Hey Pierre: As far as we know, SanDisk is a company we can and should trust. I strongly doubt that they would have any involvement in any kind of subterfuge. So, assuming that your SanDisk MicroSD is really from SanDisk and not a high level forgery (which we've never seen before) I would bet that the card is 100% authentic, that ValiDrive is correctly doing what it was designed to do, and that what you have is a defective card with errors which H2testw is misinterpreting.

(And nice job on the ValiDrive "dialog stretch" image! (y) )

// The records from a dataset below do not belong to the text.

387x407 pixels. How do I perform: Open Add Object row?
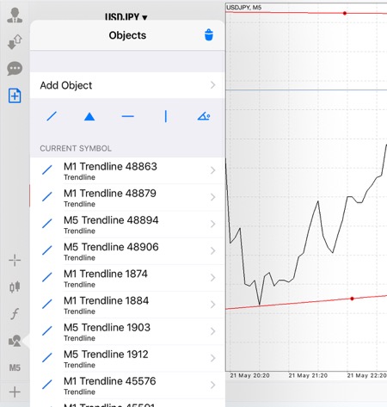point(127,85)
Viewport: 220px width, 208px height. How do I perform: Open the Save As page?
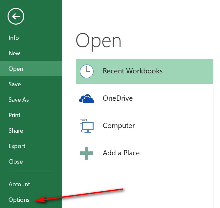(x=19, y=100)
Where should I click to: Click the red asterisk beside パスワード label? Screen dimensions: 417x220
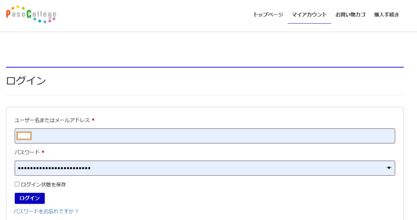click(x=43, y=152)
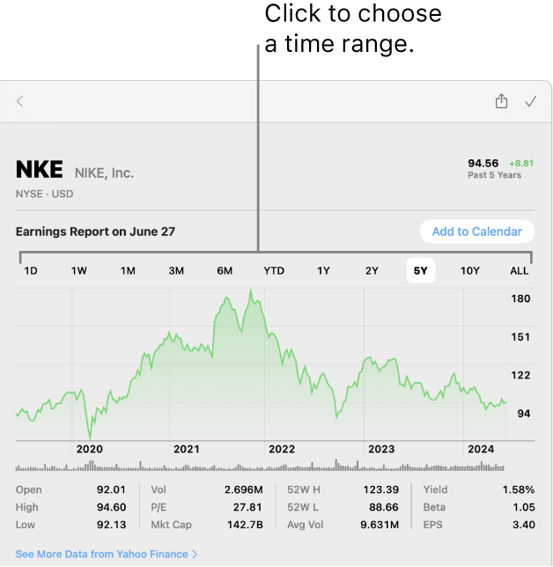Toggle the 94.56 price change display
553x567 pixels.
pyautogui.click(x=500, y=168)

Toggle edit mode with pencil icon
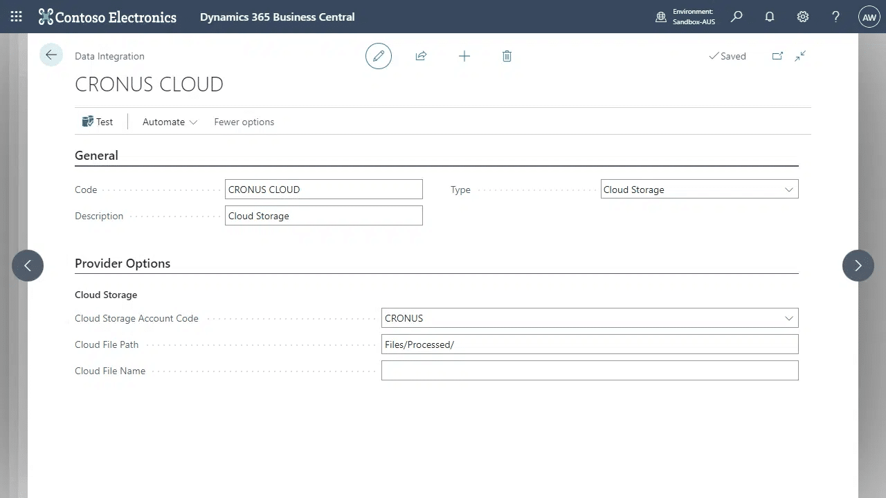pyautogui.click(x=379, y=56)
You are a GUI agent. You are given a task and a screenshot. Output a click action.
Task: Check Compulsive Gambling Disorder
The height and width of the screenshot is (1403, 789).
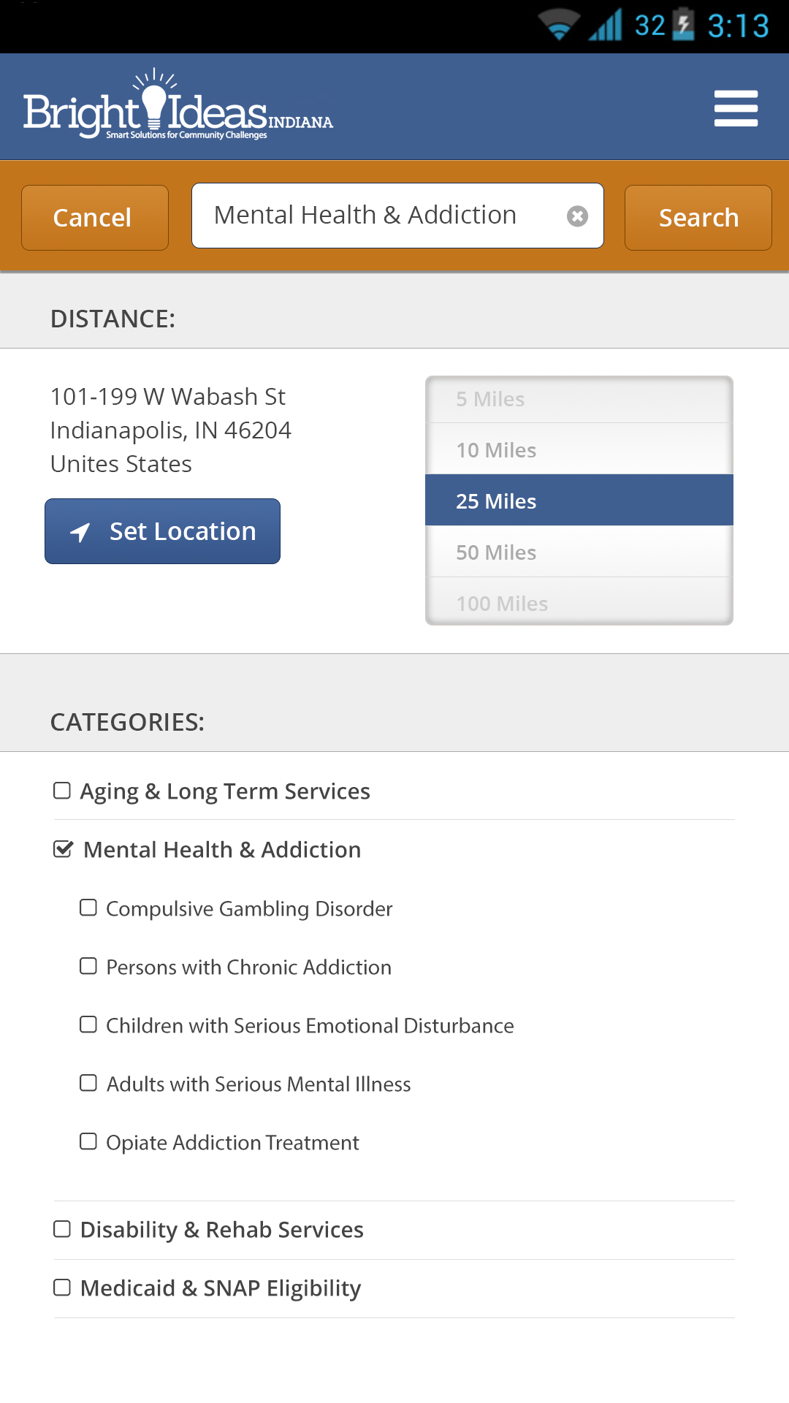[x=88, y=908]
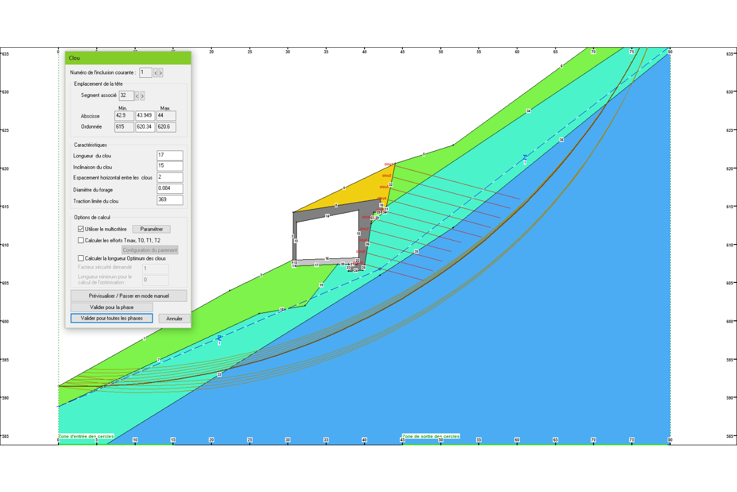Disable Utiliser le multicritère checkbox
Image resolution: width=737 pixels, height=492 pixels.
81,229
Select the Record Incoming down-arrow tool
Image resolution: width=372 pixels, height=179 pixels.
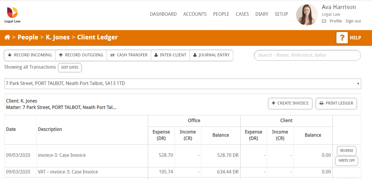pyautogui.click(x=10, y=55)
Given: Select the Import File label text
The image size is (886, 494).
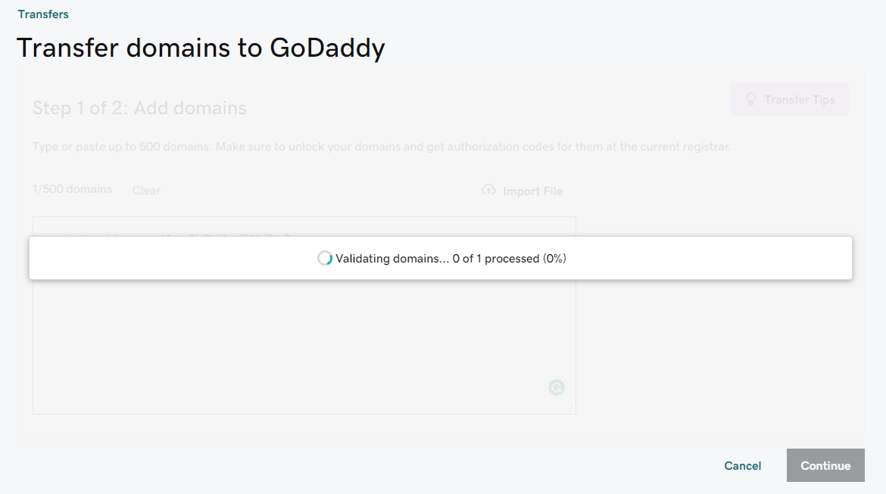Looking at the screenshot, I should (532, 191).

If I come back to this for a ValiDrive v2, I would change the program's logic to read all 576 locations first. Write them all with unique signature patterns, read back and verify all of the signature patterns, then restore all of the original data. This would do several things: It would make ValiDrive immune to falsely passing a drive that was aliasing any of the tested sectors (though as far as I know, doing that is an urban myth that has persisted because it certainly is possible, though we have never encountered any evidence of it.) And be performing all reading and writing "all at once", I suspect that ValiDrive could run far faster on many drives where it is very slow today.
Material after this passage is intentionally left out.